Dollar Soft, Bernanke Misunderstood
The US dollar is little changed against the major currencies as North American players return to their posts. A modest extension of yesterday greenback losses was seem, but a consolidative tone has emerged as the market awaits new incentives.
Judging from the press coverage, we suspect many observers have misunderstood Federal Reserve Chairman Bernanke’s comments yesterday. They need to be placed in the context of what went before: namely several hawkish regional presidents spoke, seemingly raising the prospect of a hike as early as next year and a backing up in US yields. His comments justified the continued accommodative policy a necessary to make further progress in reducing unemployment, which he argues requires a faster growing economy.
While acknowledging improvement in the labor market, his concerns were two-fold: 1) that one could not be sure that the pace of improvement will continue and 2) that with high levels of long-term unemployment and the sheer number of jobs and hours worked below pre-crisis levels, that conditions are far from normal. That does not mean QE3 is around the corner to about to be signalled at the next FOMC meeting, as some claim.
While we do not expect the Federal Reserve to unilaterally disarm by denying itself a policy tool that it argues has been effective. At the same time, with the link between growth and job creation looser than historical and academic models suggest, a marked deterioration in conditions that either suggest a new recession is likely or that the threat of deflation has re-emerged is necessary to raise the odds of a new round of asset purchases.

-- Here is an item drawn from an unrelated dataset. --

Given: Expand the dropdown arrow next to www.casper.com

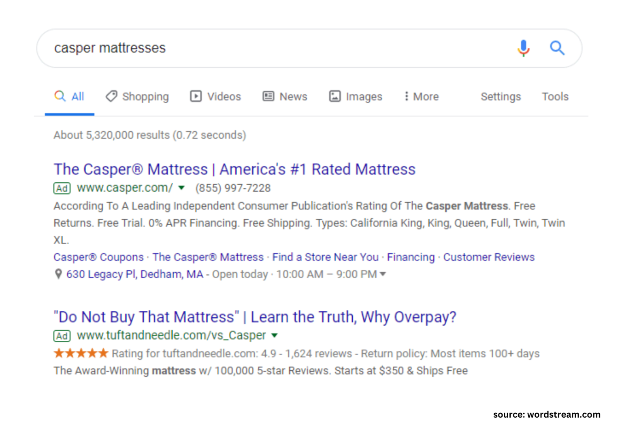Looking at the screenshot, I should pos(181,188).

Sterling got as close to $1.60 as possible without trading at that round level. The focus today is on a series of M&A opportunities. The UK reportedly is in talks with Abu Dhabi’s sovereign wealth fund which apparently wants to sell as much as a 1/3 of its 82% stake in RBS. Yesterday reports suggests BP is looking to sell its North Sea assets for around GBP2 bln. Lloyds is reportedly selling a loan portfolio to US’s Bain Capital for GBP500 bln. There is also some talk that the UK-South Korea trade deal is net positive to sterling as well.

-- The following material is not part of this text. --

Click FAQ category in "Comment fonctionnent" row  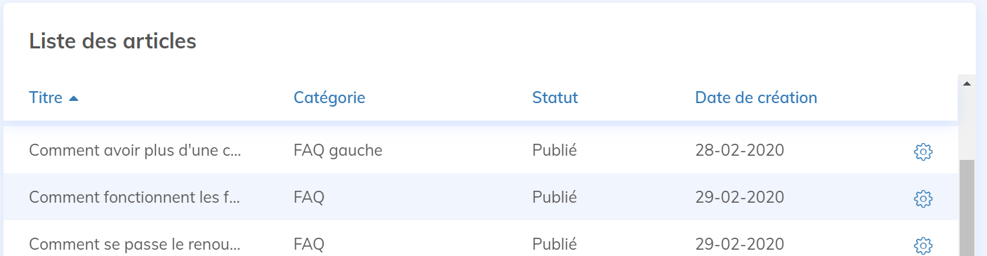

The Nikkei rallied almost 2.4% to new 2012 highs and managed to finally close the gap created last year after the earthquake/tsunami. It finished the Tokyo session on its highs. While all sectors were higher, the financials led the way with a 3.6% gain. Health care was the weakest sector though stil up 1.3%. Separately Japan reported the corporate services prices fell 0.6% year-over-year in February after a 0.4% year-over-year decline in January, demonstrating that deflationary forces still have a grip on the economy.
Meanwhile the latest polls in France suggest a tightening of the presidential race. Hollande’s lead in the first round has reduced to 0.5% as in 28-27.5. It seems like the farther right and farther left candidates are drawing slightly more support. However, in the second round Hollande still has a strong lead 54%-46% over Sarkozy.